─── PROVIDED MATERIAL ───

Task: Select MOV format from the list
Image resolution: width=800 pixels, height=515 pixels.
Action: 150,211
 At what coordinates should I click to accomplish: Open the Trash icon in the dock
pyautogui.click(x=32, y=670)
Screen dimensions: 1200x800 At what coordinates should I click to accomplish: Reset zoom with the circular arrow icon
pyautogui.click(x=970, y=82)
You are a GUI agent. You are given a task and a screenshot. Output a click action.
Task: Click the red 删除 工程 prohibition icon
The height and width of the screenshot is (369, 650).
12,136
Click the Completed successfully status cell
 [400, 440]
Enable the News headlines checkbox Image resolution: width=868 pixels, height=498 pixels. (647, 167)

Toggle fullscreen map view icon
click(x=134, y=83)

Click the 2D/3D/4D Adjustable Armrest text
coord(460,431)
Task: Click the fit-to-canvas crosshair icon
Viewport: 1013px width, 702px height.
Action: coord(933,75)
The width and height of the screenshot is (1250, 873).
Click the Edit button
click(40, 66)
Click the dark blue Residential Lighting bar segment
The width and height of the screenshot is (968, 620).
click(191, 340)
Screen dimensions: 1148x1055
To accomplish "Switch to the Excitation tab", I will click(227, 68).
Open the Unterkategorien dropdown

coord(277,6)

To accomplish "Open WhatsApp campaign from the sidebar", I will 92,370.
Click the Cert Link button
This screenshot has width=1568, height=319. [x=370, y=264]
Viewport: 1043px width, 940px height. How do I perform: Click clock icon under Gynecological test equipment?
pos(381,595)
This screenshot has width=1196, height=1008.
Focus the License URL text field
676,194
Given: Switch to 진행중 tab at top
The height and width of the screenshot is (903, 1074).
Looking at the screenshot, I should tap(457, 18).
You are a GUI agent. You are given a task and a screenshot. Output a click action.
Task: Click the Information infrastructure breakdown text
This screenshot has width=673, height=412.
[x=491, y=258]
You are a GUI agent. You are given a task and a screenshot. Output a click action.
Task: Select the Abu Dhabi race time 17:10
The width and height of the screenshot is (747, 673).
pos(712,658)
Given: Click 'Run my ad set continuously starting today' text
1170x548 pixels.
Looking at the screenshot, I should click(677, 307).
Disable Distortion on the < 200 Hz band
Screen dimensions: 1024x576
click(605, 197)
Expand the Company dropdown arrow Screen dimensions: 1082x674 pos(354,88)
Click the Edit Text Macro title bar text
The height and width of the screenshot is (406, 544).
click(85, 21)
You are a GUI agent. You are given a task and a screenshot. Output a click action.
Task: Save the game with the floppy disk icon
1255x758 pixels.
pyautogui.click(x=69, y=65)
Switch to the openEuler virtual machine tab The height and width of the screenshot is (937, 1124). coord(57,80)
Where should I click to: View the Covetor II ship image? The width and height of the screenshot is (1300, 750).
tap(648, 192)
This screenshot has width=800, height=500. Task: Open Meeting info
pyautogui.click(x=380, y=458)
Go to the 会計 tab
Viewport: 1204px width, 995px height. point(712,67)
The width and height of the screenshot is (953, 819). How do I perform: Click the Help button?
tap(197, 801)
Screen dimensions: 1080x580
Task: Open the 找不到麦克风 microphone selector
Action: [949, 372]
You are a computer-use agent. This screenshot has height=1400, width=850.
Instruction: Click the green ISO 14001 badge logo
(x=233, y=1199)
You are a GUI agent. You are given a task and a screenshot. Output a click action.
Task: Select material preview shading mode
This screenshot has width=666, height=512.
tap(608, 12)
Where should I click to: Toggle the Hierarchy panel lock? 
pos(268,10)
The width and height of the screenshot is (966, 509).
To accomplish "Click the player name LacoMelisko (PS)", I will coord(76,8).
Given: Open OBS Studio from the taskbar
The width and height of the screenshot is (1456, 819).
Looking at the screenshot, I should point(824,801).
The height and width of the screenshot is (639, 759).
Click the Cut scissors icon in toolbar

───

DESCRIPTION OF THE TASK:
Go through the material and copy each line that contains "from".

RESULT FOR THIS TASK:
Task: Select MOV format from the list
To accomplish "Open WhatsApp campaign from the sidebar", I will 92,370.
Given: Open OBS Studio from the taskbar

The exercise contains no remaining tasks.